El penitenciario se fijó en su turbación y, aunque su mente no estuviera allí en ese momento, de repente se vio transportado al pasado. Al percibir el miedo en los ojos de la mujer, sintió vergüenza. Hubiera querido que ella no lo mirara así. La vio retroceder un paso instintivamente, como si quisiera interponer una distancia de seguridad.

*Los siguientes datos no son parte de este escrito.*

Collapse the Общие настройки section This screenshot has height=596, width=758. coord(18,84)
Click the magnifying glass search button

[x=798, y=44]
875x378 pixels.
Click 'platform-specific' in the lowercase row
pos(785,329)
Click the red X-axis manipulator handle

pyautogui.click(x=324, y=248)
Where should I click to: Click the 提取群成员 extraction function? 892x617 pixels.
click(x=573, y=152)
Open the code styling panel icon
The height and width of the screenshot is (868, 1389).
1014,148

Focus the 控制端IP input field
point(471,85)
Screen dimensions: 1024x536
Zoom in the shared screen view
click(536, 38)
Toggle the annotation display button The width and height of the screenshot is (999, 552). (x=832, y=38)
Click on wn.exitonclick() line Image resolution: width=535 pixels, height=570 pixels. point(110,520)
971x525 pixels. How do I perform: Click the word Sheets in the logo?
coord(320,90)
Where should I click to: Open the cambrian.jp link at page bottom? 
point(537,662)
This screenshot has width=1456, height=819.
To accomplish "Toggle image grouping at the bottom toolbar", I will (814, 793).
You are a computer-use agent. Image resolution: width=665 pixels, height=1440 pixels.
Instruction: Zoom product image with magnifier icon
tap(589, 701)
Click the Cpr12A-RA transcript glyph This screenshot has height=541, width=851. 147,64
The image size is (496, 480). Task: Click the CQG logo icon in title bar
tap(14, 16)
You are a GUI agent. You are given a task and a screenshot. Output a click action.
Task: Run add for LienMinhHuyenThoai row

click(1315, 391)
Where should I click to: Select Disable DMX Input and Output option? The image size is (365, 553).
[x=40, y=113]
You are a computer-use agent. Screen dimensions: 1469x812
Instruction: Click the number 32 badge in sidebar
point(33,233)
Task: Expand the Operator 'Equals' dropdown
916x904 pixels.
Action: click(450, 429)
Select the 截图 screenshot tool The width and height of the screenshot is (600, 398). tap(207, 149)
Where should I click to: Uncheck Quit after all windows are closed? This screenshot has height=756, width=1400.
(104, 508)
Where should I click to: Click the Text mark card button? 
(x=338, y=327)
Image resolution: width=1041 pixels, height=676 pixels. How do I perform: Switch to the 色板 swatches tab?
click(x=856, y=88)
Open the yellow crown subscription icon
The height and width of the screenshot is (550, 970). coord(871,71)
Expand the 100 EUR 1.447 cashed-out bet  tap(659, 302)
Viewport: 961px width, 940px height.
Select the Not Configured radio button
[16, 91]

Sandra apartó la mirada, incómoda. Pero, al mismo tiempo, después de todo lo que acaba de ver, no podía esconder su propia desazón. Para salir del impasse, le cogió la tableta de las manos.
—Quiero mostrarte una cosa.
Fue pasando las fotos hasta llegar a un primer plano de Diana Delgaudio.
—La chica trabajaba en una perfumería —dijo—. El maquillaje que lleva en la cara, donde no se ha corrido con las lágrimas, está aplicado con cuidado. También el pintalabios.
Marcus observó la imagen. Todavía estaba agitado, tal vez por eso no comprendió enseguida el sentido de esa apreciación.
Sandra intentó explicarse mejor.
—Cuando saqué la fotografía me pareció extraño. Había algo que no cuadraba, pero hasta más tarde no supe qué era. Hace un momento has afirmado que nos encontramos frente a un asesino con tendencia al voyerismo: espera a que empiece el acto sexual para manifestarse. Pero si Diana y su chico se estaban abrazando con efusión, ¿por qué ella todavía tiene pintalabios en los labios?
Marcus cayó en la cuenta.
—Se lo puso él, después.
Sandra asintió.
—Creo que le hizo fotos. Es más, estoy segura de ello.
El penitenciario registró con interés la información. Todavía no sabía dónde situarla en el modus operandi del homicida, pero estaba convencido de que ocupaba un lugar concreto en el ritual.
—El mal es esa anomalía que está delante de los ojos de todo el mundo pero que nadie consigue ver —dijo casi para sí mismo.
—¿A qué te refieres?
Marcus volvió a mirarla.
—Todas las respuestas están aquí, y aquí es donde debes buscarlas. —Era como en el cuadro del Martirio de San Mateo, en San Luis de los Franceses, sólo había que saber observar—. El asesino todavía está aquí, aunque no lo veamos. Tenemos que cazarlo en este lugar, en ningún otro sitio.
La policía lo comprendió.
—Estás hablando del hombre que hemos visto hace un rato. Tú no crees que fuera el monstruo.
—¿Qué sentido tiene volver aquí horas después? —admitió Marcus—. A un asesino se le acaba el ansia morbosa y destructiva con la muerte y la humillación de las víctimas. Su instinto está satisfecho. Es un seductor, ¿recuerdas? Él ya está mirando a su próxima conquista.
Sandra estaba convencida de que eso no era todo, de que Marcus le escondía la verdadera razón. Se trataba de una motivación racional, pero por la turbación del penitenciario intuyó que había otra cosa.
—Es porque se ha santiguado, ¿no es cierto?
Esa señal de la cruz hecha al revés, efectivamente, también había impresionado a Marcus.
—Entonces, ¿quién era, según tú? —insistió Sandra.
—Busca la anomalía, agente Vega, no te detengas en los detalles. ¿Qué ha venido a hacer aquí?
Sandra volvió con la mente a cuanto había presenciado.
—Se ha arrodillado en el suelo, ha hecho un agujero. Pero no había nada dentro…
—Exacto —afirmó Marcus—. No ha enterrado nada. Lo ha desenterrado.